In dem Mercedes-Benz GLC 250 D kommt eine sogenannte Kühlmittel-Solltemperatur-Regelung zum Einsatz. Die Kühlmittel-Sollwert-Temperaturregelung stellt eine unzulässige Abschalteinrichtung dar, die erkennt, wenn sich das Fahrzeug auf dem Prüfstand befindet. Trifft dies zu, sorgt diese Regelung dafür, dass der gesamte Kühlkreislauf möglichst lange kühl gehalten wird. Auf der Straße wird die Regelung jedoch nicht eingesetzt, so dass sich der Stickoxid-Ausstoß um ein Vielfaches erhöht. Daimler verteidigt sich zwar gern mit dem Hinweis, die Kühlmittel-Sollwert-Temperaturregelung sei nicht nur auf dem Prüfstand, sondern auch auf der Straße aktiv, verkennt hier aber die Tatsache, dass dies auf der Straße nur theoretisch zutrifft. Wegen der Kühlmittel-Soll-Temperaturregelung unterliegen bereits viele Fahrzeuge der Daimler AG offiziellen Rückrufen des Kraftfahrt-Bundesamts (KBA).

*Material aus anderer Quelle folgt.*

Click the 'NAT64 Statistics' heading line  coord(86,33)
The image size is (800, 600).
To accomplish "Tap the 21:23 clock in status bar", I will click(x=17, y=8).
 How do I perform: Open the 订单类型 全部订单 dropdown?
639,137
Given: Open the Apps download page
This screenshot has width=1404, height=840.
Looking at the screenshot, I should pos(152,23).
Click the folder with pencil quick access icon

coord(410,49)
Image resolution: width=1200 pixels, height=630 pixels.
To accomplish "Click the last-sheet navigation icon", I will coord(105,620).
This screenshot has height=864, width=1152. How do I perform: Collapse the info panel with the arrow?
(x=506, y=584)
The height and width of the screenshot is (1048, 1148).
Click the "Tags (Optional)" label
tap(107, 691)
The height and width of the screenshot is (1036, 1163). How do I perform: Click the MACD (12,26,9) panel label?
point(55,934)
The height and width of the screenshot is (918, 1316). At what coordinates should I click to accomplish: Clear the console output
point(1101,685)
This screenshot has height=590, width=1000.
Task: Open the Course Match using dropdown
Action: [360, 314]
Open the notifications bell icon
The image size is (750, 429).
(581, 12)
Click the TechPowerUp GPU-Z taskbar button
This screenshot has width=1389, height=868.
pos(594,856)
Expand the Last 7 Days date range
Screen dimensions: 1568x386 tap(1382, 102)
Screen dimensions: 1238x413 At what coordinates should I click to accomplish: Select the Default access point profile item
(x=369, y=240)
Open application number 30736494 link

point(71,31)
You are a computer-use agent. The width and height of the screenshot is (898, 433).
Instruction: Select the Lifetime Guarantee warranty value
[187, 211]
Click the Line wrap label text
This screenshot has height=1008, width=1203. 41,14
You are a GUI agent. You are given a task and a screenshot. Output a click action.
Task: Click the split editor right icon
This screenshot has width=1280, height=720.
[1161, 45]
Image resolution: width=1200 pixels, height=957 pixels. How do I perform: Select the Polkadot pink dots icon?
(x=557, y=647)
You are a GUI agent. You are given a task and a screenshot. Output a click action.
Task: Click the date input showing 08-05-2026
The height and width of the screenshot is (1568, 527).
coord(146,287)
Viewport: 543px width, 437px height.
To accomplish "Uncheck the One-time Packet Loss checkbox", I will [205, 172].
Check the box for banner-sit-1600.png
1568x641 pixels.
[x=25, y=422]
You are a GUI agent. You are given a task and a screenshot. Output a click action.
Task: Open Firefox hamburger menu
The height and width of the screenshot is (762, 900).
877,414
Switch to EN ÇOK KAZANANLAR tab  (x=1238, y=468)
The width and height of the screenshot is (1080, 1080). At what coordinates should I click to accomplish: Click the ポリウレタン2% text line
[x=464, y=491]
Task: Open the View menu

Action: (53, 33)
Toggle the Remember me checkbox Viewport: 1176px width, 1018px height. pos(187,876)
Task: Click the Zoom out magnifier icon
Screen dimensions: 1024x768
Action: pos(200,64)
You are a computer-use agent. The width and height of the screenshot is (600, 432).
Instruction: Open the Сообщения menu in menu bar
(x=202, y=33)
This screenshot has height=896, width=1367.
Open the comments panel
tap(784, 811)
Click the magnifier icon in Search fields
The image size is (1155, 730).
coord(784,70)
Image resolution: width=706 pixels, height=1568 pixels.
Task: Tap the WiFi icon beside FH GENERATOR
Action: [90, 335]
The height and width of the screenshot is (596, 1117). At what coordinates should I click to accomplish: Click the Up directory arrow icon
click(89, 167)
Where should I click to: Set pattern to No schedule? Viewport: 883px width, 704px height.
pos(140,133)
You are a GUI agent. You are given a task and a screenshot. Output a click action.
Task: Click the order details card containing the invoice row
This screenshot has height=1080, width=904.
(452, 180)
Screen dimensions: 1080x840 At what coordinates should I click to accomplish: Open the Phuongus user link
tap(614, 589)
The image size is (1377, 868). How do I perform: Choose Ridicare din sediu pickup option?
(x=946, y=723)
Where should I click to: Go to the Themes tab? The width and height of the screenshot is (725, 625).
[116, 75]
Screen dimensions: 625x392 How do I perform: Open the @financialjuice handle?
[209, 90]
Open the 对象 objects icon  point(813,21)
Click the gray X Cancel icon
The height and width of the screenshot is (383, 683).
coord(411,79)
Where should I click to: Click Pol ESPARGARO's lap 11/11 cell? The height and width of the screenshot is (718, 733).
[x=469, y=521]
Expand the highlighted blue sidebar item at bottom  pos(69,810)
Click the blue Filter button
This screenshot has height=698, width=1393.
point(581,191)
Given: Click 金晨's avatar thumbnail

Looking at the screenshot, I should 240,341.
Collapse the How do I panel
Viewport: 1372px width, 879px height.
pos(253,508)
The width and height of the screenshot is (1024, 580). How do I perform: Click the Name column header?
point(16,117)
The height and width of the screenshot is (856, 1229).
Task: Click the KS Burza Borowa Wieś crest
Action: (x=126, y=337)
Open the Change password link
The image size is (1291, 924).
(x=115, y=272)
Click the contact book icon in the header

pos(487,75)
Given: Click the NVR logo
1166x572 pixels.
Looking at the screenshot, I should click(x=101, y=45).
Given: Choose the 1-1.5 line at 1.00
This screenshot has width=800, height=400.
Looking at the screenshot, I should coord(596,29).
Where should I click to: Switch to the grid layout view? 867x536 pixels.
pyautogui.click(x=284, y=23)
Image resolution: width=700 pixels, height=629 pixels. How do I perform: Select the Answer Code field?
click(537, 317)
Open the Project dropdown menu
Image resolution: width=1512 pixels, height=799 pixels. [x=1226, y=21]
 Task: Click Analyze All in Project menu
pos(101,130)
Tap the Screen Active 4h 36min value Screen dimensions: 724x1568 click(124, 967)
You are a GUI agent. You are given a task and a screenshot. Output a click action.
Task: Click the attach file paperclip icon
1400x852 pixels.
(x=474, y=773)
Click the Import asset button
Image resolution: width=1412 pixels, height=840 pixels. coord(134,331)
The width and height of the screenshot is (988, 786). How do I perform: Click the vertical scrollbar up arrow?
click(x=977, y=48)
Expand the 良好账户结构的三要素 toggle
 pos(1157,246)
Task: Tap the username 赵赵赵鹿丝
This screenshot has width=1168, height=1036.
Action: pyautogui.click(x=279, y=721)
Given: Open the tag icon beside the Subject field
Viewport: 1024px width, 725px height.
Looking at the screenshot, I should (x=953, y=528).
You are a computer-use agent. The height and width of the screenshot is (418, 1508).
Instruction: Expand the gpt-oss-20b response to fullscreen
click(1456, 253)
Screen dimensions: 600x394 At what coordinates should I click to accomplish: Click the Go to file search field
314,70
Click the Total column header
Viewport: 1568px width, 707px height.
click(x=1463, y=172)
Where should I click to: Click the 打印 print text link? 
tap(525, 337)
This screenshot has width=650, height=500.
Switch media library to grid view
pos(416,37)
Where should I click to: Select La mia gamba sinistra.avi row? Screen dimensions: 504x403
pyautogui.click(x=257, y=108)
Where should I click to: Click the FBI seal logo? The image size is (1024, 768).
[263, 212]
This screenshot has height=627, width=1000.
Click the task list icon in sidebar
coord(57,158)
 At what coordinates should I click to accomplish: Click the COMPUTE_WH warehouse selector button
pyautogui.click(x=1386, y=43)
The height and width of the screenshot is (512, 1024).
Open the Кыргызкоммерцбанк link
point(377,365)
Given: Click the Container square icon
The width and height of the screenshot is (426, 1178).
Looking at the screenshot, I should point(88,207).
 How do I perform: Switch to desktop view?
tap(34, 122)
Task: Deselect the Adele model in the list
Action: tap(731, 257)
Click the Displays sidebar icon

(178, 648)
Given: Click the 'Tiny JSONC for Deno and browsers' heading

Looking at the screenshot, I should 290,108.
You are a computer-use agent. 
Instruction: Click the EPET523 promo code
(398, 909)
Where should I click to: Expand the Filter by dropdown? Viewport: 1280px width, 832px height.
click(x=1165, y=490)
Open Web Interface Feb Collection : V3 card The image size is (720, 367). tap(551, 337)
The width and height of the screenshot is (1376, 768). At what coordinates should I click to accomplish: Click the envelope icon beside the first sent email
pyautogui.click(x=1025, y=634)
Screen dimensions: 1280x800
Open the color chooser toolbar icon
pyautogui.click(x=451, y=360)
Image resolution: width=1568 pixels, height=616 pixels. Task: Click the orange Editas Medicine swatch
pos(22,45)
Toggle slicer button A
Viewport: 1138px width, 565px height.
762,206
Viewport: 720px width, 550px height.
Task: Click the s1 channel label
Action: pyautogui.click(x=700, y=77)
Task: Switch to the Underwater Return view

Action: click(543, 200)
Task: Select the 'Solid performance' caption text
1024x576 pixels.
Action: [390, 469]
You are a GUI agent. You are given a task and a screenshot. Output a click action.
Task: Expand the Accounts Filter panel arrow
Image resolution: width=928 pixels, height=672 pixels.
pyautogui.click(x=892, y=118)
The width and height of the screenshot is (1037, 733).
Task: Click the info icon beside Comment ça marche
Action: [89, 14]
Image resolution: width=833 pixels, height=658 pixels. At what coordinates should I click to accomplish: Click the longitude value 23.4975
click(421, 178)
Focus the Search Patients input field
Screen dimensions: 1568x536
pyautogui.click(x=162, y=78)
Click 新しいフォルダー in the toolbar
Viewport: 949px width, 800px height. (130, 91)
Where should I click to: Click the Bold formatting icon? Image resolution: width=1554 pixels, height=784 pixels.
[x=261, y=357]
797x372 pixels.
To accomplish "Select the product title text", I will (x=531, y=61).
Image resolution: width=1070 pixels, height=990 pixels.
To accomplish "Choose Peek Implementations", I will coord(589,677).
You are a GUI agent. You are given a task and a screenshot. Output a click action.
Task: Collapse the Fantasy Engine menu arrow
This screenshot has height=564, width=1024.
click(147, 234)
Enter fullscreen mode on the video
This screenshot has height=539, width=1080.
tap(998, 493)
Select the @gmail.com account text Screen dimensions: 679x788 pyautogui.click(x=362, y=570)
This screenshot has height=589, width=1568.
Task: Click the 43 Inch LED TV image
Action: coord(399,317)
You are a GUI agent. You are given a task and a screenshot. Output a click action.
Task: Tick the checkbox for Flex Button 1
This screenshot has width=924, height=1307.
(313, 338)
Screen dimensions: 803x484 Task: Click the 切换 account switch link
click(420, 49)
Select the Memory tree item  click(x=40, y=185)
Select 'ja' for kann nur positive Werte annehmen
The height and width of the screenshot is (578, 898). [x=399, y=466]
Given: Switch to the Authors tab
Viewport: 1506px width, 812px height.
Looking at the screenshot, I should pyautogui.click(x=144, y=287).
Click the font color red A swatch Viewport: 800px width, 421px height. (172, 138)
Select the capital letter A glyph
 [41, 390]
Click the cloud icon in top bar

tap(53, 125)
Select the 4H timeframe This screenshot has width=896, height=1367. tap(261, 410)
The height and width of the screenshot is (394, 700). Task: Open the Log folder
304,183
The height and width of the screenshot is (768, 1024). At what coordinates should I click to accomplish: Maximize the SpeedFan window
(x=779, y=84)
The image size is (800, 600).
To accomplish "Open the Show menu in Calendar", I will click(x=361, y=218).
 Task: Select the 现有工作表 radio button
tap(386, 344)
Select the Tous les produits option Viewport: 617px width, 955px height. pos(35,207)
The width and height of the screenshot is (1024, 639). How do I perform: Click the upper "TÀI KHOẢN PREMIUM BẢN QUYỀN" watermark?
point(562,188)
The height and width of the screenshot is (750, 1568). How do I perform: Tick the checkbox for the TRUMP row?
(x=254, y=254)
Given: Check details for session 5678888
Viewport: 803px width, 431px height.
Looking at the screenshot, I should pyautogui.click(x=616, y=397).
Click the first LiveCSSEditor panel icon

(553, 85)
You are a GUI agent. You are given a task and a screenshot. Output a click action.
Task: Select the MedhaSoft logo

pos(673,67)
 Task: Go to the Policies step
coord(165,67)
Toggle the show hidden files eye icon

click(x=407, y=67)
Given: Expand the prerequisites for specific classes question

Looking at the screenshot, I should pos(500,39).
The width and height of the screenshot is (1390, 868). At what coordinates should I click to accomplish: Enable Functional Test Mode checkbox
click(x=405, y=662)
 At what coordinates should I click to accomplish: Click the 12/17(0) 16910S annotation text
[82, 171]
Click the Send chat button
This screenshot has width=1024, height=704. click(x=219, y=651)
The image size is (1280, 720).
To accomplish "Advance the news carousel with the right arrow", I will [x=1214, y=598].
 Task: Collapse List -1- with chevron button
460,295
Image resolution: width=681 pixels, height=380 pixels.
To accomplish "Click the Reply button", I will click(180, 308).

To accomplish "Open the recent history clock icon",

Für das Gericht ist klar, dass die Verwendung von Abschalteinrichtungen, die Wirkung von Emissionskontrollsystemen verringern, grundsätzlich unzulässig sind. Die Kühlmittel-Sollwert-Temperaturregelung ermittelt bestimmte Parameter, um die Funktion des Emissionskontrollsystems so zu verändern, dass deren Wirksamkeit unter anderen als auf dem Prüfstand herrschenden Bedingungen verringert wird. Anders als die Daimler AG vorbringt, sind die Auswirkungen der Kühlmittel-Soll-Temperaturregelung auf die NOx-Emissionen erheblich.
Das Landgericht Stuttgart entwickelt sich mehr und mehr zum Angstgegner für die Daimler AG im Mercedes-Abgasskandal. Und auch viele andere Gerichte urteilen sehr verbraucherfreundlich. Geschädigte Verbraucher sollten sich daher nicht daran hindern lassen, den Klageweg zu bestreiten und gegen die Daimler AG wegen vorsätzlicher sittenwidriger Schädigung gerichtlich vorzugehen und ihren berechtigten Schadensersatz zu erhalten.